*Passage given:*
Data Movement Utilities Guide and Reference

Load Overview

The load utility is capable of efficiently moving large quantities of data into newly created tables, or into tables that already contain data. The utility can handle all data types, including large objects (LOBs) and user-defined types (UDTs). The load utility is faster than the import utility, because it writes formatted pages directly into the database, while the import utility performs SQL INSERTs. The load utility does not fire triggers, and does not perform referential or table constraints checking (other than validating the uniqueness of the indexes). The data being loaded must be local to the server (unlike import and export, which support the passing of data from the client). For a detailed comparison of the load and the import utilities, see Appendix B. Differences Between the Import and the Load Utility.

The load process consists of three distinct phases (see Figure 1):

Load, during which the data is written to the table.
During the load phase, data is loaded into the table, and index keys and table statistics are collected, if necessary. Save points, or points of consistency, are established at intervals specified through the SAVECOUNT parameter in the LOAD command. Messages are generated, indicating how many input rows were successfully loaded at the time of the save point. For DATALINK columns defined with FILE LINK CONTROL, link operations are performed for non-NULL column values. If a failure occurs, you can restart the load operation; the RESTART option automatically restarts the load operation from the last successful consistency point. The TERMINATE option rolls back the failed load operation.
Figure 1. The Three Phases of the Load Process: Load, Build, and Delete.. Associated table spaces are in load pending state from the beginning of the load phase until the end of the build phase, and in delete pending state from the end of the build phase until the end of the delete phase.
Build, during which indexes are created.
During the build phase, indexes are created based on the index keys collected during the load phase. The index keys are sorted during the load phase, and index statistics are collected (if the STATISTICS YES with INDEXES option was specified). The statistics are similar to those collected through the RUNSTATS command (see the Command Reference). If a failure occurs during the build phase, the RESTART option automatically restarts the load operation at the appropriate point.
Unique key violations are placed into the exception table, if one was specified (see Exception Table), and messages about rejected rows are written to the message file. Following the completion of the load process, review these messages, resolve any problems, and insert corrected rows into the table.
Delete, during which the rows that caused a unique key violation or a DATALINK violation are removed from the table.
Do not attempt to delete or to modify any temporary files created by the load utility. Some temporary files are critical to the delete phase. If a failure occurs during the delete phase, the RESTART option automatically restarts the load operation at the appropriate point.
Note: Each deletion event is logged. If you have a large number of records that violate the uniqueness condition, the log could fill up during the delete phase.

The following information is required when loading data:

The path and the name of the input file, named pipe, or device.
The name or alias of the target table.
The format of the data in the input file. This format can be DEL, ASC, or PC/IXF. See Appendix C. Export/Import/Load Utility File Formats.
Whether the input data is to be appended to the table, or is to replace the existing data in the table.
A message file name, if the utility is invoked through the application programming interface (API), sqluload.

You can also specify:

The method to use for loading the data: column location, column name, or relative column position.

*Data excerpt:*
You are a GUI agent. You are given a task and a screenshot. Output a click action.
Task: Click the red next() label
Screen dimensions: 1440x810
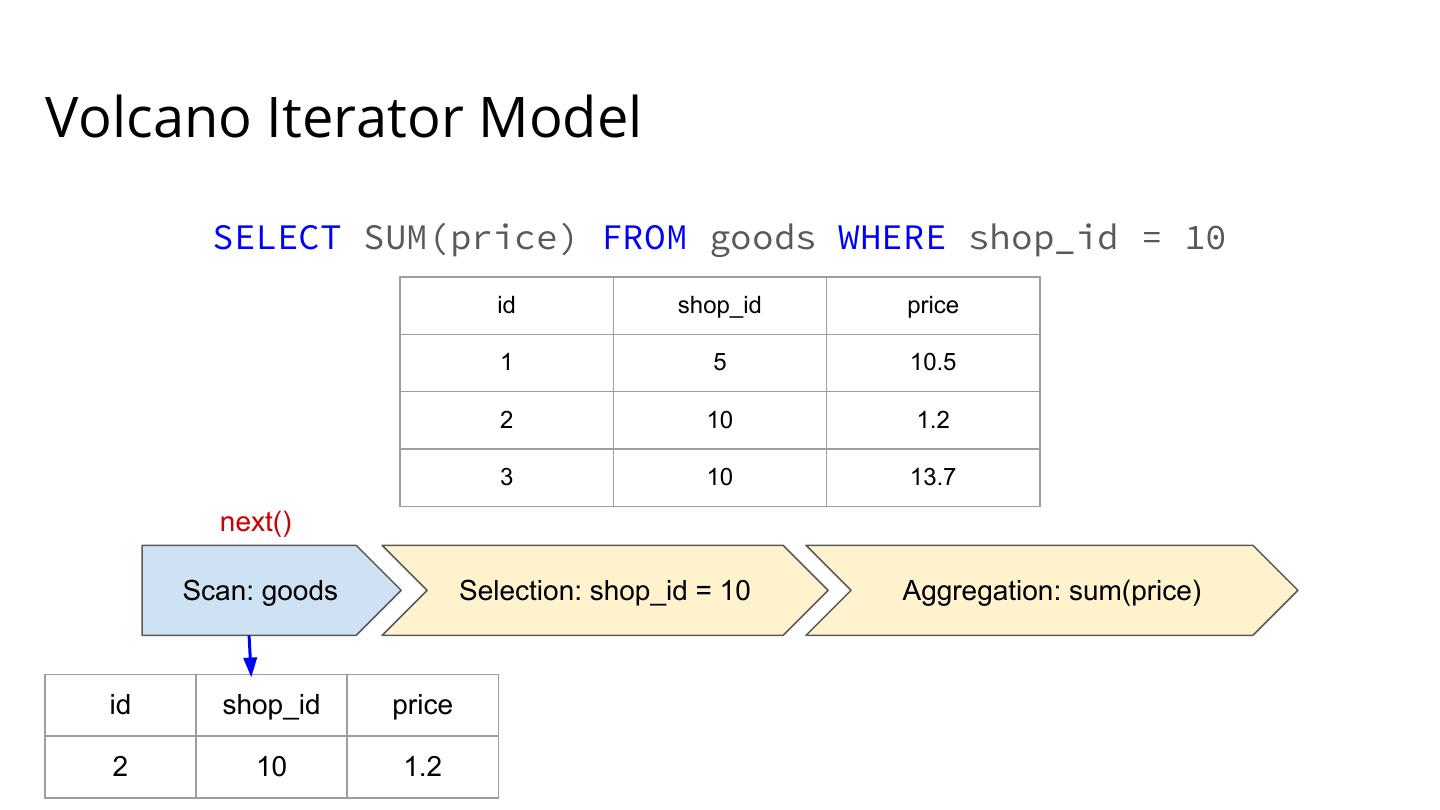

*Tasks:*
a - According to the load utility overview, why is the load utility faster than the import utility?
b - Continue the load utility overview from its last sentence.
The data that comes after the load utility overview is separate material and has no connection to it.

*Answers to the exercise:*
a - The load utility writes formatted pages directly into the database, while the import utility performs SQL INSERTs.

b -
How often the utility is to establish consistency points. Use the SAVECOUNT parameter to specify this value. If this parameter is specified, a load restart operation will start at the last consistency point, instead of at the beginning.
The names of the table columns into which the data is to be inserted.
The paths and the names of the input files in which LOBs are stored. The lobsinfile modifier tells the load utility that all LOB data is being loaded from files (see File Type Modifiers (Load)).
Whether column values being loaded have implied decimal points. The implieddecimal modifier tells the load utility that decimal points are to be applied to the data as it enters the table (see File Type Modifiers (Load)). For example, the value 12345 is loaded into a DECIMAL(8,2) column as 123.45, not 12345.00.
Whether the utility should modify the amount of free space available after a table is loaded. Additional free space permits INSERT and UPDATE growth to the table following the completion of a load operation. Reduced free space keeps related rows more closely together and can enhance table performance.
- The totalfreespace modifier enables you to append empty data pages to the end of the loaded table. The number specified with this parameter is the percentage of the total pages in the table that is to be appended to the end of the table as free space. For example, if you specified the number twenty with this parameter, and the table has 100 data pages, twenty additional empty pages are appended. The total number of data pages in the table will then be 120.
- The pagefreespace modifier enables you to control the amount of free space that will be allowed on each loaded data page. The number specified with this parameter is the percentage of each data page that is to be left as free space. The first row in a page is added without restriction. Therefore, with very large rows and a large number specified with this parameter, there may be less free space left on each page than that indicated by the value specified with this parameter.
- The indexfreespace modifier enables you to control the amount of free space that will be allowed on each loaded index page. The number specified with this parameter is the percentage of each index page that is to be left as free space. The first index entry in a page is added without restriction. Additional index entries are placed in the index page, provided the percent free space threshold can be maintained. The default value is the one used at CREATE INDEX time. The indexfreespace value takes precedence over the PCTFREE value specified in the CREATE INDEX statement.
If you specify the pagefreespace modifier, and you have an index on the table, you might consider specifying indexfreespace. When deciding on the amount of free space to leave for each, consider that the size of each row being inserted into the table will likely be larger than the size of the associated key to be inserted into the index. In addition, the page size of the table spaces for the table and the index may be different.
Whether statistics are to be gathered during the load process. This option is only supported if the load operation is running in REPLACE mode.
If data is appended to a table, statistics are not collected. To collect current statistics on an appended table, invoke the runstats utility following completion of the load process. If gathering statistics on a table with a unique index, and duplicate keys are deleted during the delete phase, statistics are not updated to account for the deleted records. If you expect to have a significant number of duplicate records, do not collect statistics during the load operation. Instead, invoke the runstats utility following completion of the load process.
Whether to keep a copy of the changes made. This is done to enable rollforward recovery of the database. This option is not supported if forward log recovery is disabled for the database; that is, if the database configuration parameters logretain and userexit are disabled. If no copy is made, and forward log recovery is enabled, the table space is left in backup pending state at the completion of the load operation (see Pending States After a Load Operation).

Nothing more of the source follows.